PAGE 18
A Debt Of Honour
by
Again her restlessness urged her. Cold as it was, she could not bring herself to go indoors. She descended into the compound, passed swiftly through it, and began to climb the rough ground of the hill that rose behind it above the native village.
The Magician’s bungalow looked very ghostly in the starlight. Presently she paused, and stood motionless, gazing down at it. She remembered how, when she and her uncle had first come to it, the native servants had told them of the curse that had been laid upon it; of the evil spirits that had dwelt there; of voices that had cried in the night! Was it true, she wondered vaguely? Was it possible for a place to be cursed?
A faint breeze ran down the valley, stirring the trees to a furtive whispering. Again, subconsciously, she was aware of the cold, and moved to return. At the same moment there came a sound like the report of a cannon half a mile away, followed by a long roar that was unlike anything she had ever heard–a sound so appalling, so overwhelming, that for an instant, seized with a nameless terror, she stood as one turned to stone.
And then–before the impulse of flight to the bungalow had reached her brain–the whole terrible disaster burst upon her.
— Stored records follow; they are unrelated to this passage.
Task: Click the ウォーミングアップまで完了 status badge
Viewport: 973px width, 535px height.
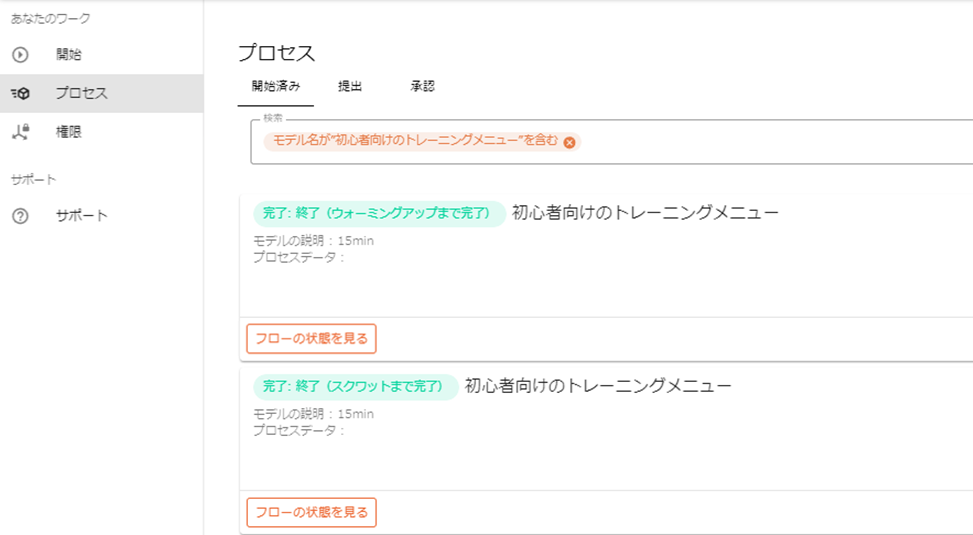Action: (x=379, y=213)
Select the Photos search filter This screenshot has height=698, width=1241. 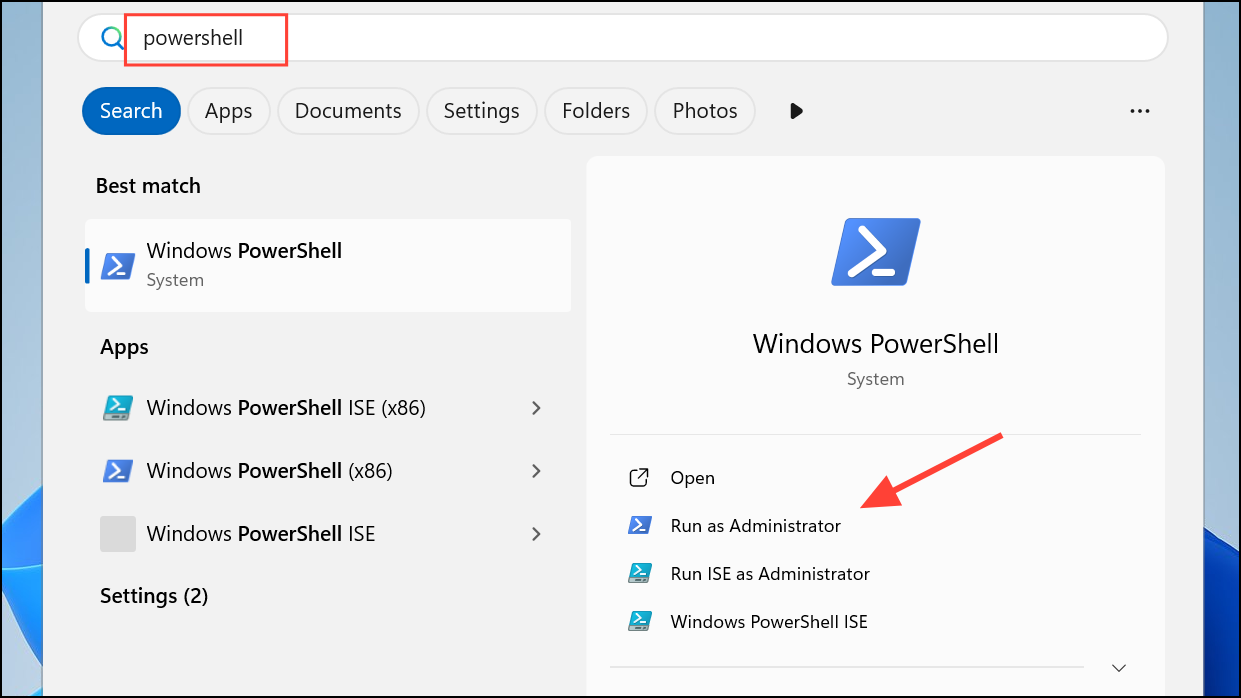click(x=704, y=110)
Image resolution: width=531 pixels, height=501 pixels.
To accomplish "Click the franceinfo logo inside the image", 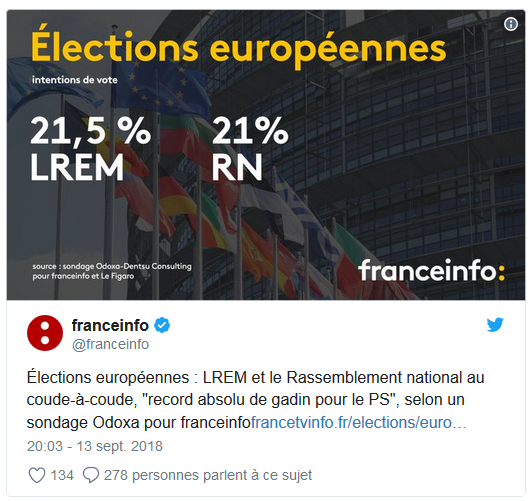I will (431, 270).
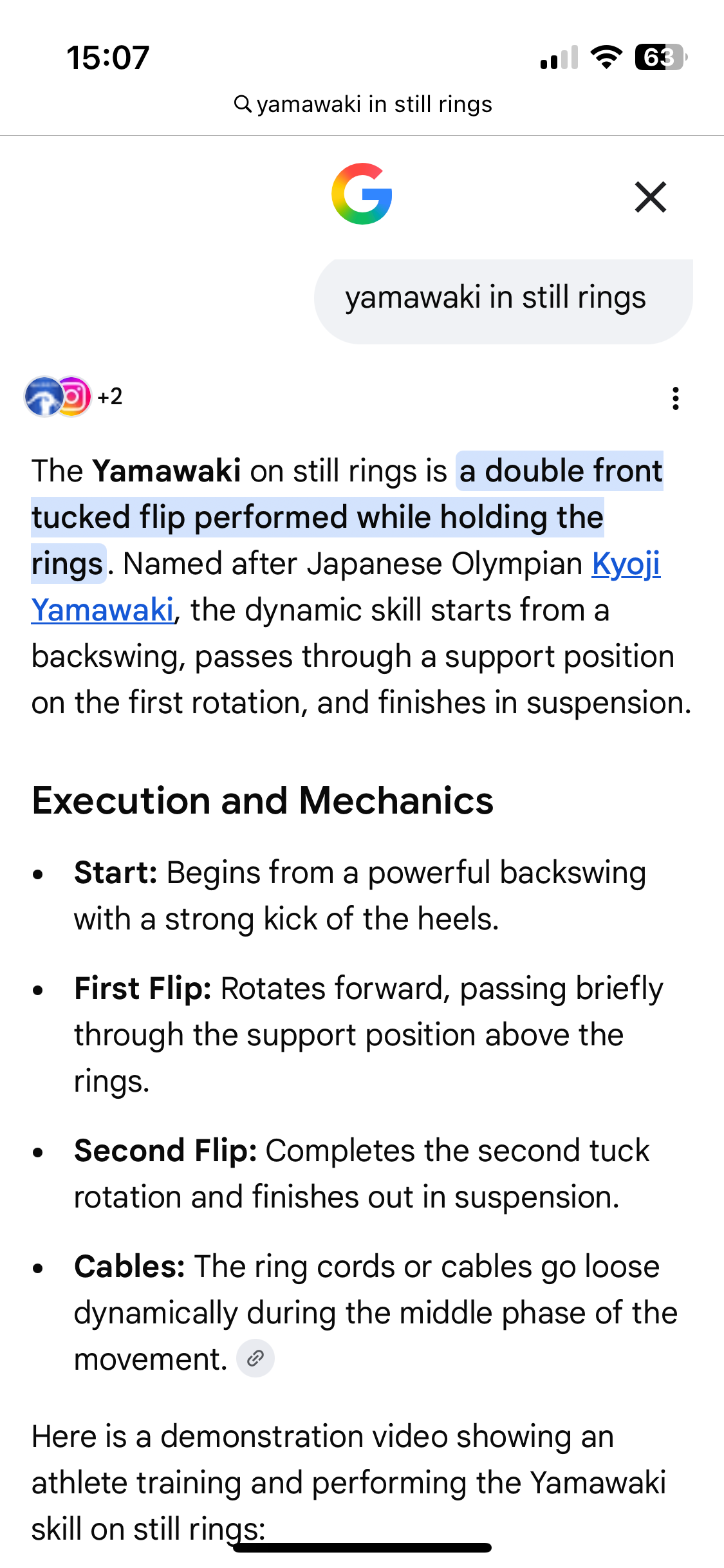Follow the Yamawaki underlined hyperlink
This screenshot has width=724, height=1568.
pos(103,610)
Like a monster of destruction, that which had been a gurgling stream rose above its banks in a mighty, brown flood, surged like an inrushing sea over the moonlit compound, and swept down the valley, turning it into a whirling turmoil of water.
XIV
HOW THE TALE WAS TOLD
Ronnie Carteret was the subject of a good deal of chaff that night at mess. The Rajah was being entertained, and he was the only man who paid the young officer any compliments on the matter of his achievement on the racecourse. Everyone else openly declared that the horse, and not its rider, was the one to be congratulated.
“Never saw anything so ludicrous in my life,” one critic said. “He looked like a rag doll in the saddle. How he managed to stick on passes me. Is it the latest from America, Ronnie? Leaves something to be desired, old chap! I should stick to the old style, if I were you.”
Ronnie had no answer for the comments and advice showered upon him from all sides. He received them all in silence, sullenly ignoring derisive questions.
Hyde was not present, to the surprise of every one. All knew that he had been invited, and there was some speculation upon his non-appearance.
Baring was there, quiet and self-contained as usual. No one ever chaffed Baring. It was generally recognized that he did not provide good sport. When the toasts were over he left the table.
It was soon after his departure that a sound like a distant explosion was heard by those in the messroom, causing some discussion there.
“It’s only some fool letting off fireworks,” someone said; and as this seemed a reasonable explanation, no one troubled to enquire further. And so fully half an hour passed before the truth was known.
It was Baring who came in with the news, and none who saw it ever forgot his face as he threw open the messroom door. It was like the face of a man suddenly stricken with a mortal hurt.
“Heavens, man! What’s the matter?” the colonel exclaimed, at sight of him. “You look as if–as if–“
Baring glanced round till his eyes fell upon Ronnie, and, when he spoke, he seemed to be addressing him alone.
“The dam has burst,” he said, his words curt, distinct, unfaltering. “The whole of the lower valley is flooded. The Magician’s bungalow has been swept away!”
“What?” gasped Ronnie. “What?”
He sprang to his feet, the awful look in Baring’s eyes reflected in his own, and made a dash for the doorway in which Baring stood. He stumbled as he reached, it and the latter threw out a supporting arm.